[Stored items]

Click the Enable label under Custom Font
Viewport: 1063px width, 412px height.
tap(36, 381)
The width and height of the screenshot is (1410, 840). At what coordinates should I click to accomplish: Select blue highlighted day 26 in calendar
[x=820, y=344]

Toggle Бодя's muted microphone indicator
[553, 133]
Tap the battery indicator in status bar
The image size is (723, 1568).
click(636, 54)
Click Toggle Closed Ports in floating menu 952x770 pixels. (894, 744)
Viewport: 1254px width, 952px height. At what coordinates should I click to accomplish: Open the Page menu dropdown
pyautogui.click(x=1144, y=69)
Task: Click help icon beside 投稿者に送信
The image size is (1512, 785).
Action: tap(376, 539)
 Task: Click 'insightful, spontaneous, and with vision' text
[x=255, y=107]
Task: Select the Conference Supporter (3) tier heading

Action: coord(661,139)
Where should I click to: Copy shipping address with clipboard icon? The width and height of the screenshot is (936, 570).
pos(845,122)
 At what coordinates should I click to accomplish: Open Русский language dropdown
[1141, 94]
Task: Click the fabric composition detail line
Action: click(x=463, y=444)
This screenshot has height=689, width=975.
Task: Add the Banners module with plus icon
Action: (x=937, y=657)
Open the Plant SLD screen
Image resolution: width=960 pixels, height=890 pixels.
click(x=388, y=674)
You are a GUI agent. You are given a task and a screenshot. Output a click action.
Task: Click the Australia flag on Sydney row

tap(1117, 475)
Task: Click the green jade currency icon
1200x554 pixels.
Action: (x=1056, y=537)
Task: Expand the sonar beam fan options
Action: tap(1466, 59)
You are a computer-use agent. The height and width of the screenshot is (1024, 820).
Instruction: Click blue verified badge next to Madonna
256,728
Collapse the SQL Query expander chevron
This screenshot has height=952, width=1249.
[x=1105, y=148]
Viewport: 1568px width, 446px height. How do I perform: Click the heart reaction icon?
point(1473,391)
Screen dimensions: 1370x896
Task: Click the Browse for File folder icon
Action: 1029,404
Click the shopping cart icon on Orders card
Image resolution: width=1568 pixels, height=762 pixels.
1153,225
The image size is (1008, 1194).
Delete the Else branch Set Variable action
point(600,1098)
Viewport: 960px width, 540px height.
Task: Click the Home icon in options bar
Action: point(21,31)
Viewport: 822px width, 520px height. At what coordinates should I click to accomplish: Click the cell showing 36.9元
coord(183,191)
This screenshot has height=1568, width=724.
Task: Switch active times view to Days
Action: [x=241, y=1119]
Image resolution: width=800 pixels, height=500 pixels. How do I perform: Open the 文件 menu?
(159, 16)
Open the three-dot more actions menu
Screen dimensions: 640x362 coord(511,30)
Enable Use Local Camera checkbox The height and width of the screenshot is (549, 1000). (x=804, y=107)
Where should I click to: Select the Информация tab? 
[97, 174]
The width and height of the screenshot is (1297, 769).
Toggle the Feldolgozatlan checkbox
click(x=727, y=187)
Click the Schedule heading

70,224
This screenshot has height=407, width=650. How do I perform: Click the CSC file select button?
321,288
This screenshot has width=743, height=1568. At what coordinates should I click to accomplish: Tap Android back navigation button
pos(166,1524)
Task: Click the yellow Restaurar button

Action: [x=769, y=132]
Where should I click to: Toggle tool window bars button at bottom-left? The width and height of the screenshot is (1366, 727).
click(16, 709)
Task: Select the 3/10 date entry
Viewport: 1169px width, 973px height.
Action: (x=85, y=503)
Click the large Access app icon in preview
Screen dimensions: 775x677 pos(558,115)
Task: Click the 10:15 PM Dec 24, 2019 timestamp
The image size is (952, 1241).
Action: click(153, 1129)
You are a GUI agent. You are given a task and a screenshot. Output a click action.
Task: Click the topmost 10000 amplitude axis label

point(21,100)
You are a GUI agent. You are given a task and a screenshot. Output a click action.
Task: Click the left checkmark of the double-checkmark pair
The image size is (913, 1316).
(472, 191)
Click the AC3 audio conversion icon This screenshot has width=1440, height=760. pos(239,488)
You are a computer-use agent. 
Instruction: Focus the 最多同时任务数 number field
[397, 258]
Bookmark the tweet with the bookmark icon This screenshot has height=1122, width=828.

** Task details **
Transcribe, exactly and without additions, the lines of the records above, beginning with the line that contains "This screenshot has width=743, height=1568." and ending with the line that contains "Task: Select the 3/10 date entry", both included.

** Solved problem **
This screenshot has width=743, height=1568. At what coordinates should I click to accomplish: Tap Android back navigation button
pos(166,1524)
Task: Click the yellow Restaurar button

Action: [x=769, y=132]
Where should I click to: Toggle tool window bars button at bottom-left? The width and height of the screenshot is (1366, 727).
click(16, 709)
Task: Select the 3/10 date entry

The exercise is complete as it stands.